Gentry still had problems with it, problems with all of it. Big mutant bats. Little bats driven mad by echolocation. But it didn’t change the fact that New York was under siege, and that the bats had to be dealt with.

“So how does this help us?” Gentry asked.

“I’m not sure,” Joyce said.

Once they crossed West Houston Street, the city was deserted except for police officers patrolling in cars and riot gear-and bats. They were hanging from streetlamps and awnings, from walk signs and traffic lights.

A tired-looking Marius Pace met Joyce and Gentry in the lobby of the new Office of Emergency Management headquarters. Pace took the pair directly to the elevator; on the way to the eighteenth floor, he reported where things stood as of one hour before. That was when Gordy Weeks had come out from his meeting and briefed his deputies during a short recess.

“The impact assessment is obviously pretty grim.” Pace consulted a legal notepad that was spotted with round coffee mug stains. “The subway patrols obviously weren’t able to deal with the bat, so all of New York ’s roadways, rails, and bridges have been shut down. Nothing leaves or enters the borough. All businesses here and in Queens, Brooklyn, Staten Island, and the Bronx are closed except for food-service and health-care providers, but the roads are still open. The area airports have also been closed from Westchester down to New Jersey, and all incoming traffic is being diverted to Hartford, Philadelphia, and Buffalo. Only emergency aircraft can come or go locally.”

“Have there been any incidents?” Joyce asked.

“Yes. Not attacks per se, but two aircraft had to be evacuated just before takeoff, after they sucked groups of bats into the engines. The towers at all the fields are reporting radar problems due to the bats. If we haven’t cleared this up by tomorrow night, the National Guard will be mobilized to get food and medical supplies into the city. An immediate curfew will be in effect from six-thirtyP.M. until six-thirtyA.M. We’ve got a good group of people working with the media to keep the public informed, and each of the officials you’ll meet upstairs has teams dealing with problems involving health, fire, looting, sanitation, and other issues. As it happens, your timing is very good. When I E-mailed Director Weeks to tell him you were here, he informed me that they’d just started discussing what kind of offensive the city is going to mount.”

“Who’s in charge of going after the big bat?” Joyce asked.

“That information,” said Pace, “I do not have.”

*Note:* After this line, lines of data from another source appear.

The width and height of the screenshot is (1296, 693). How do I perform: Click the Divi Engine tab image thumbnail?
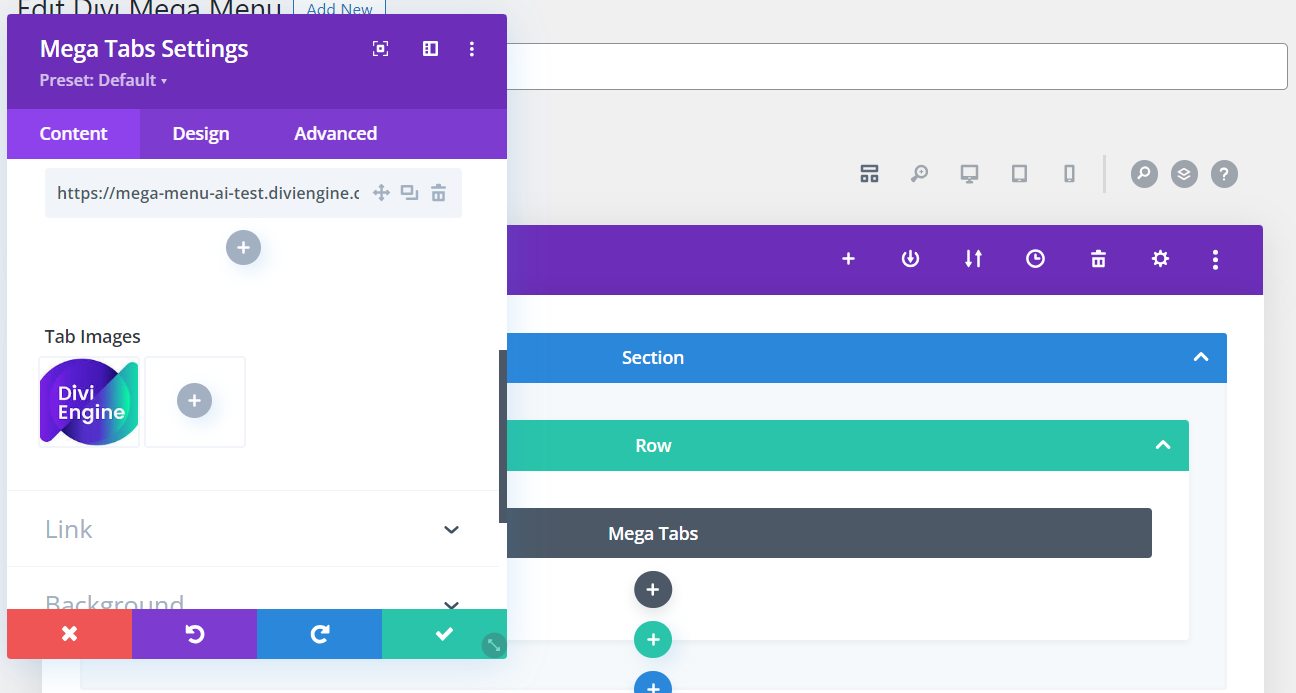(x=90, y=402)
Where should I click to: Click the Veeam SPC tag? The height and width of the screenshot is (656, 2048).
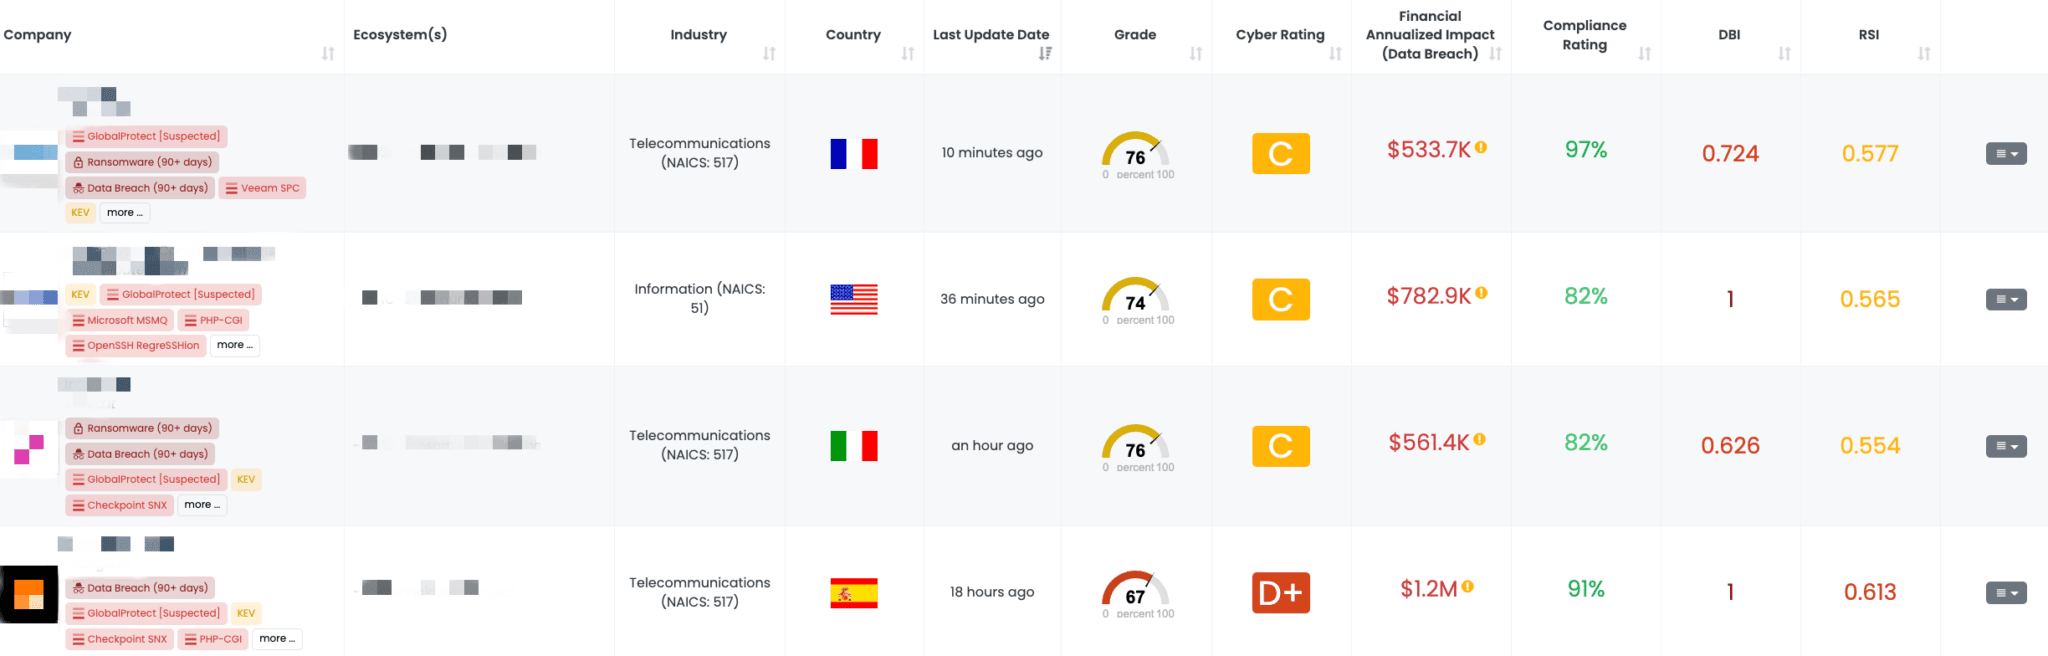262,188
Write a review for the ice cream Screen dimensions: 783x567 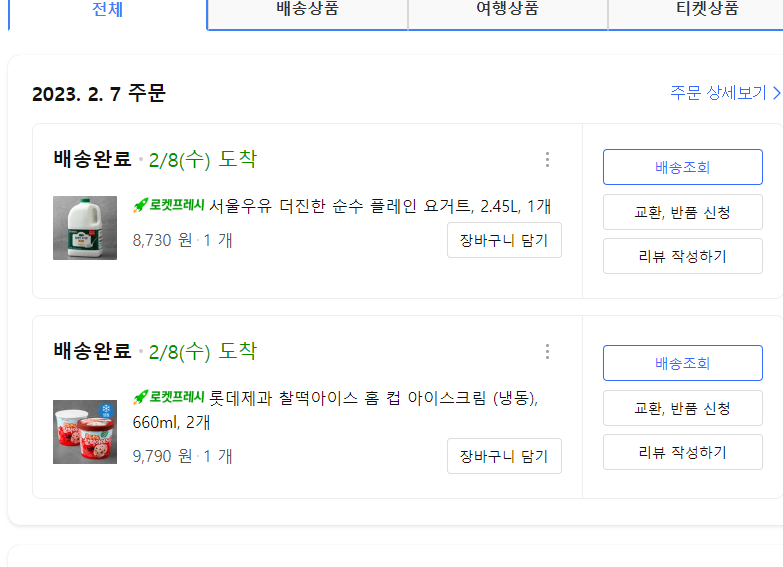pyautogui.click(x=683, y=452)
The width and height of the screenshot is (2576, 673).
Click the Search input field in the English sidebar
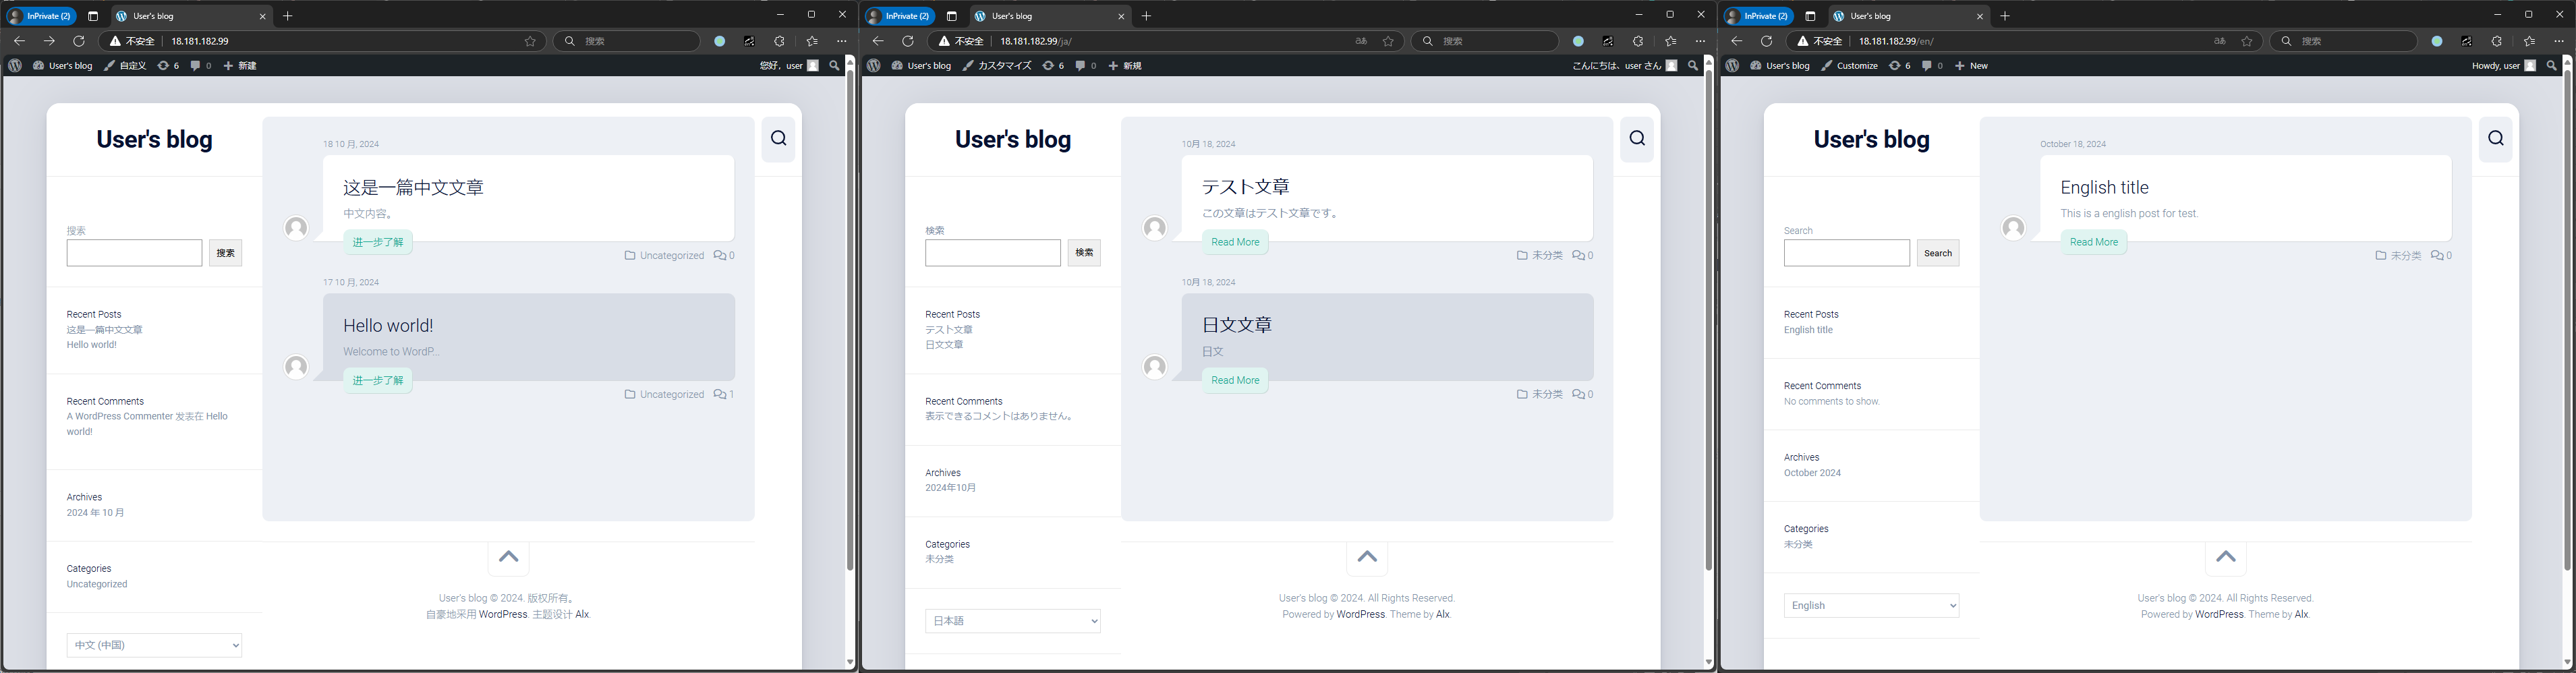pyautogui.click(x=1846, y=253)
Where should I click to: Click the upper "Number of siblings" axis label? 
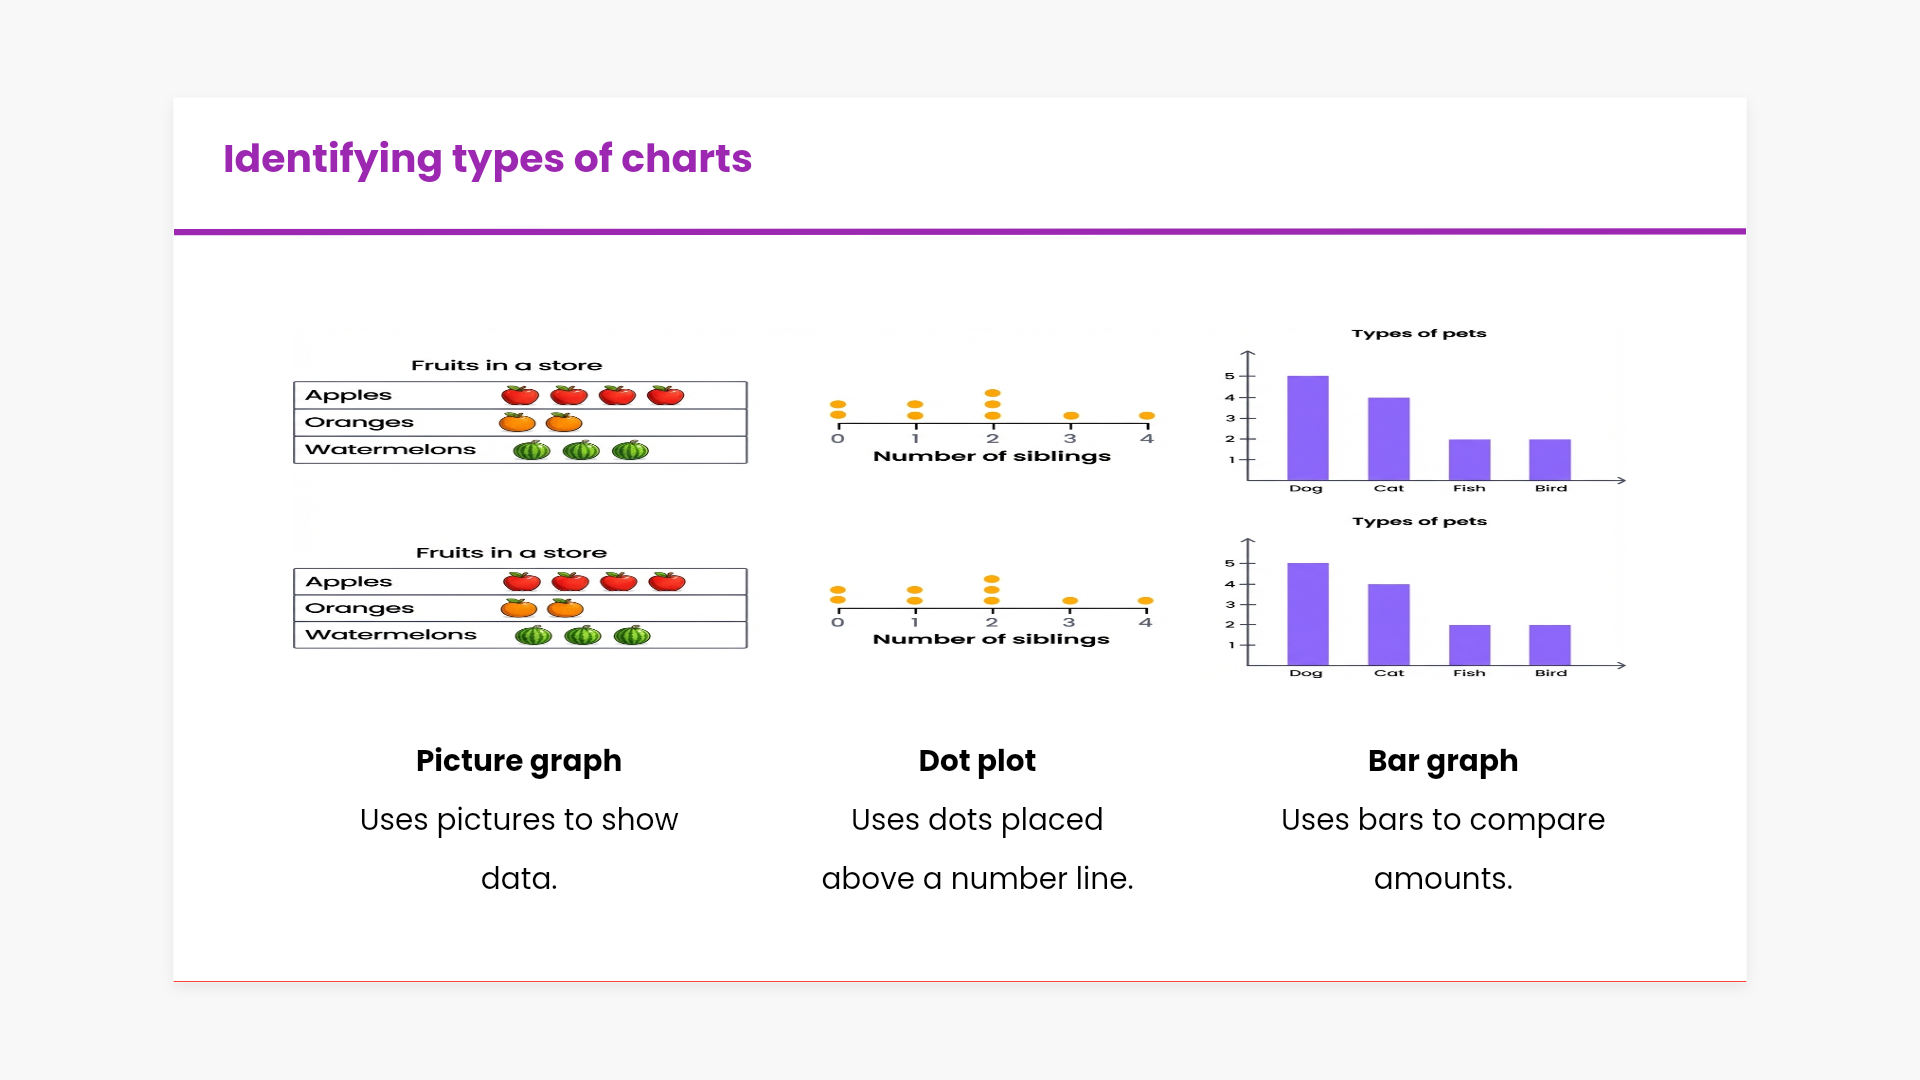(x=992, y=456)
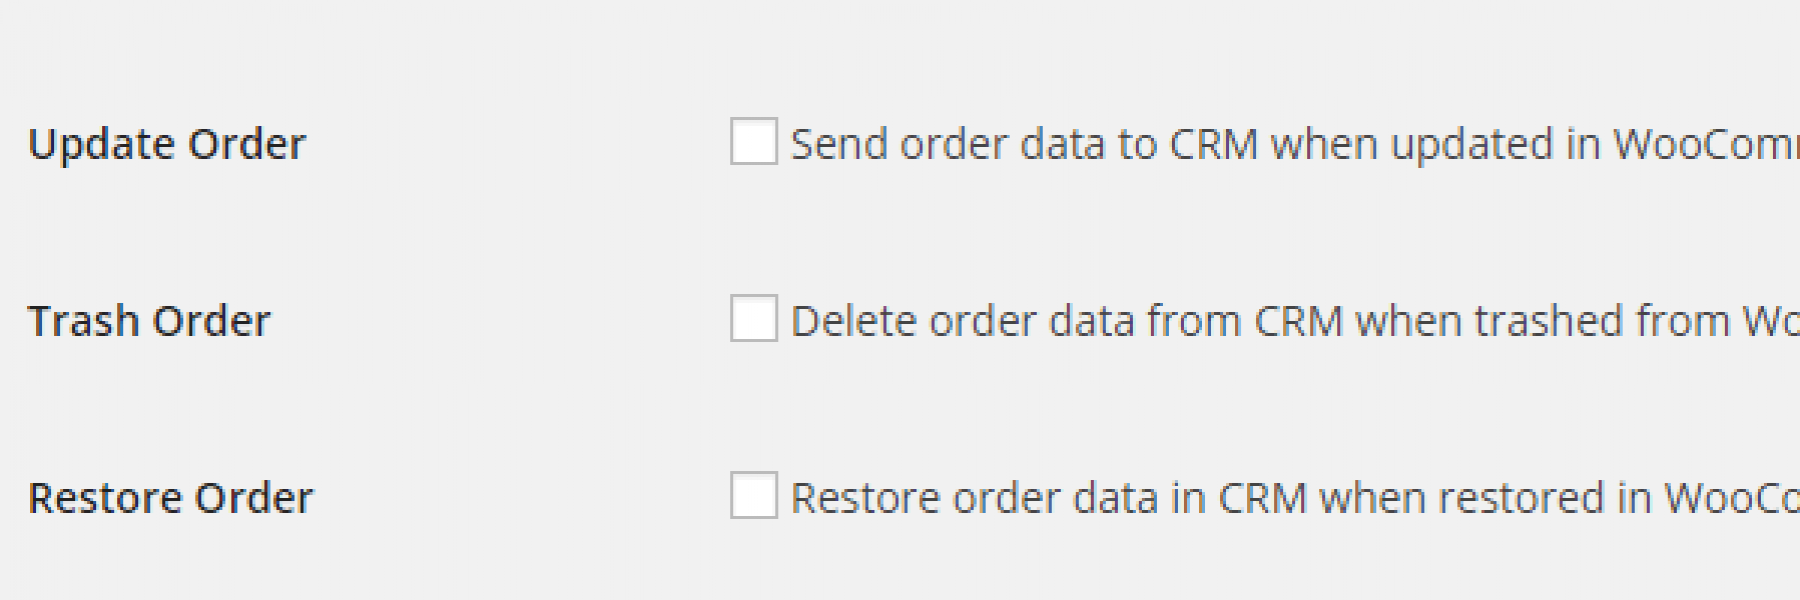Click 'when trashed from' text
Screen dimensions: 1800x600
tap(1543, 321)
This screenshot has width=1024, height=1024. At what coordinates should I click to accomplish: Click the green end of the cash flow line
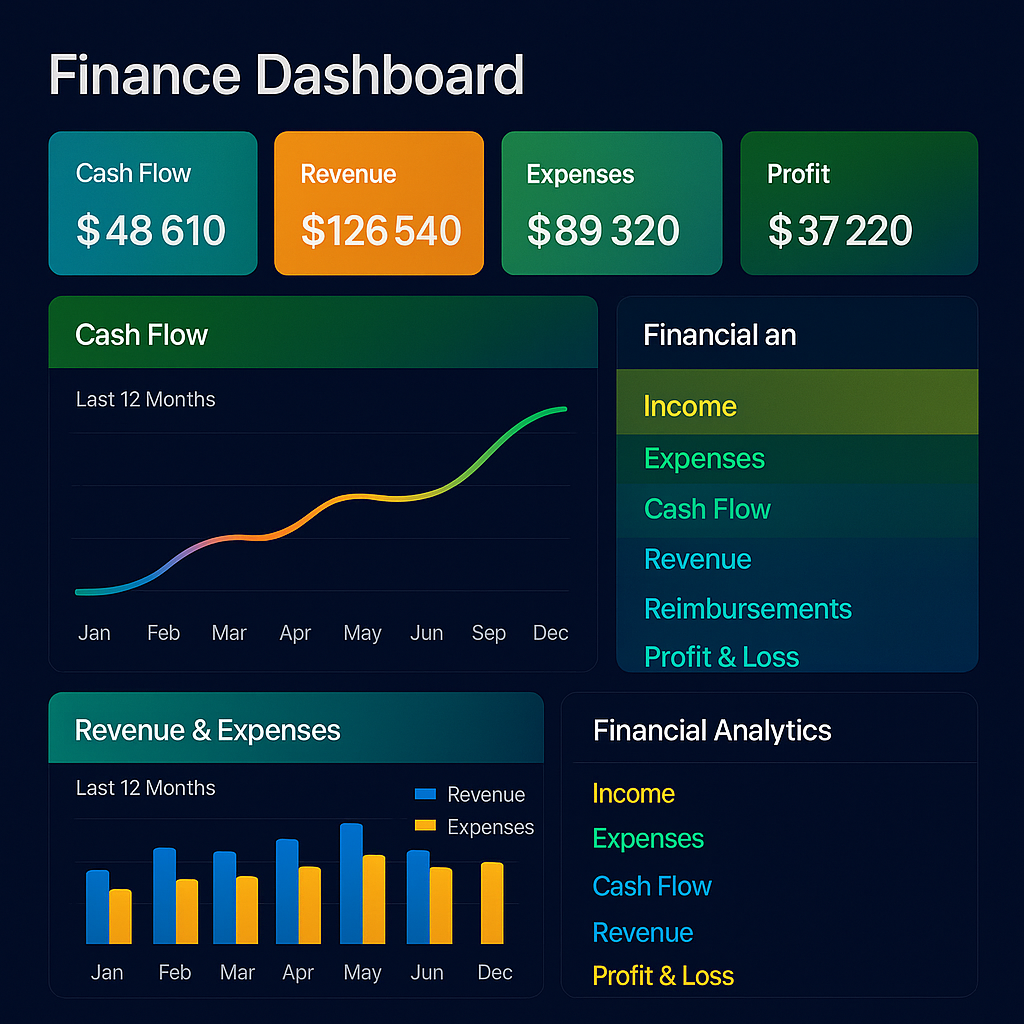(x=560, y=409)
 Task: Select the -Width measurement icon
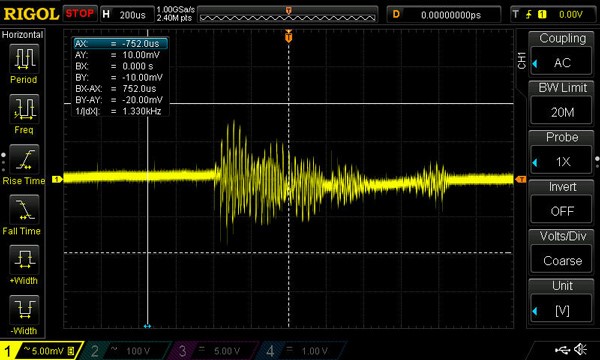pos(24,310)
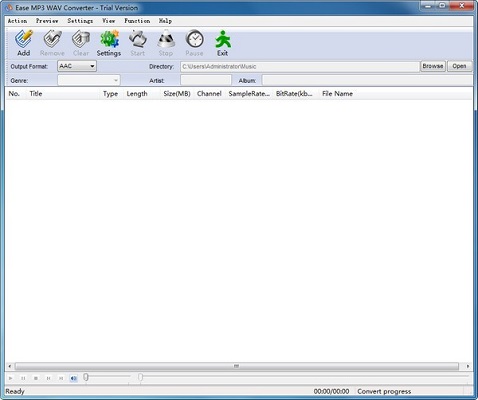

They emerged in a brightly lit hallway decorated with framed newspapers of disasters going back to the blizzard of 1888. It was almost as unsettling here as it was in the streets. People were moving quickly in all directions, shouting into phones and passing papers, folders, and diskettes like batons in a relay race. The conference room was in a corner on the southwest side of the building, overlooking the Hudson River and Upper New York Bay. After they entered, Pace closed the door and left. The room was refreshingly quiet. There was artwork on the walls here, very loud and busy expressionistic prints of New York landmarks.

“To bring you up to speed, I have declared a state of emergency,” Mayor Taylor said as Joyce and Gentry took empty seats at the far end of the long table. Everyone chuckled.

The mayor was seated at the head of the table, his back to the door. He was the only one in shirtsleeves and the only one without a laptop or cellular phone in front of him.

Gordy Weeks was seated to his left. Al Doyle was on his right. Weeks introduced the others who were present: Police Commissioner Veltre, Fire Chief Pat Rosati, Department of Health director Kim Whalen, Emergency Medical Services head Barry Lipsey, and the mayor’s press secretary Caroline Hardaway.